Search code examples
pythonpysparkcassandradatastaxspark-cassandra-connector

pyspark not connecting to local cassandra


I am trying to read from a cassandra table using pyspark. The code im using is shown below

import pandas as pd
import numpy as np
from pyspark import *
import os
from pyspark.sql import SQLContext

os.environ['PYSPARK_SUBMIT_ARGS'] = '--packages com.datastax.spark:spark-cassandra-connector_2.12:3.0.0 --conf spark.cassandra.connection.host=127.0.0.1 pyspark-shell'
conf = SparkConf().set("spark.cassandra.connection.host", "127.0.0.1").set("spark.cassandra.connection.port", "9042").setAppName("Sentinel").setMaster("spark://Suraj-Vashistha-Laptop:7077")
sc = SparkContext(conf=conf)
sqlContext = SQLContext(sc)

table_df = sqlContext.read\
        .format("org.apache.spark.sql.cassandra")\
        .options(table='movies', keyspace='practice')\
        .load()

I have even used the spark-cassandra-connector version 3.0.0 , python 3

Spark is Up and running as shown below:

enter image description here

So as shown above there is a spark instance that got initialized and its in waiting state. It is running in default localhost:8080

Cassandra is also up and running: enter image description here

Cassandra is also running on localhost:9042

So both are on the local machine itself. Despite all this I am still unable to connect and run the code. I get the following error:

Py4JJavaError: An error occurred while calling o36.load.
: java.io.IOException: Failed to open native connection to Cassandra at {127.0.0.1:9042} :: Could not reach any contact point, make sure you've provided valid addresses 

There are similar questions on stack overflow but they are all 2 or 3+ yrs old and none of the answers worked for me. Hence, I have asked this again for fresh perspective.

My cassandra version details are [cqlsh 6.0.0 | Cassandra 4.0 | CQL spec 3.4.5 | Native protocol v5]

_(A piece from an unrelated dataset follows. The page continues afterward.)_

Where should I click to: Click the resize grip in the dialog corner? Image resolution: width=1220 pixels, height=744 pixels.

I have kept everything in its latest versions only.

So, I am unable to figure out what went wrong cause everything seems to be running but error says could not reach any contact point. What went wrong??

EDIT: I was recently able to use the exact same code and connect to a cassandra database hosted on a different IP(10.160.0.2) but for localhost it does not work.

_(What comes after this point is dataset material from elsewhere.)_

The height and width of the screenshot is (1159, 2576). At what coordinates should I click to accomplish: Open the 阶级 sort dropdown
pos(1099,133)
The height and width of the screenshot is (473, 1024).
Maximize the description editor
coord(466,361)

EDIT2: I executed the same code(The one where I have localhost and not the first edit IP) line by line on the spark-shell. I launched it as spark-shell --packages the cassandra connector of datastax. So, I observed that all works fine till I reach the .load() or .show() or .first(). I could do the following

val conf = new SparkConf(true).set("spark.cassandra.connection.host", cassandraHost)
val sc = new SparkContext("spark://" + sparkMasterHost + ":7077", "example", conf)
val rdd = sc.cassandraTable(keyspace, table)

At this point the output(which I have put on the next line ) is an object created and no error is found till now

rdd: com.datastax.spark.connector.rdd.CassandraTableScanRDD[com.datastax.spark.connector.CassandraRow] = CassandraTableScanRDD[0] at RDD at CassandraRDD.scala:18

The issue happens next when I try to do rdd.show() or rdd.first() or rdd.collect(). And I get the same error I have posted in the question above(failed to open native connection, could not reach any contact point).


Solution

  • This exception indicates that you most likely have a network connectivity issue:

    java.io.IOException: Failed to open native connection to Cassandra at {127.0.0.1:9042} :: \
      Could not reach any contact point, make sure you've provided valid addresses
    

    Your pyspark app cannot connect to localhost on port 9042. Check that you don't have software firewalls such as iptables or firewalld that is preventing access to the Cassandra node.

    One other thing to check is the IP you've configured for rpc_address. As an alternative for your test, set the RPC address to your laptop's IP and restart Cassandra. Then set spark.cassandra.connection.host to your laptop's IP in your pyspark configuration to see if it works.

    As a side note, you stated this in your second edit:

    I launched it as spark-shell --packages the cassandra connector of datastax. So, I observed that all works fine till I reach the .load() or .show() or .first().

    The reason for that is evaluations in Spark are lazy -- nothing is executed until you call an action. You don't see any errors until you call an action like collect() because nothing gets executed until that point in your code. Cheers!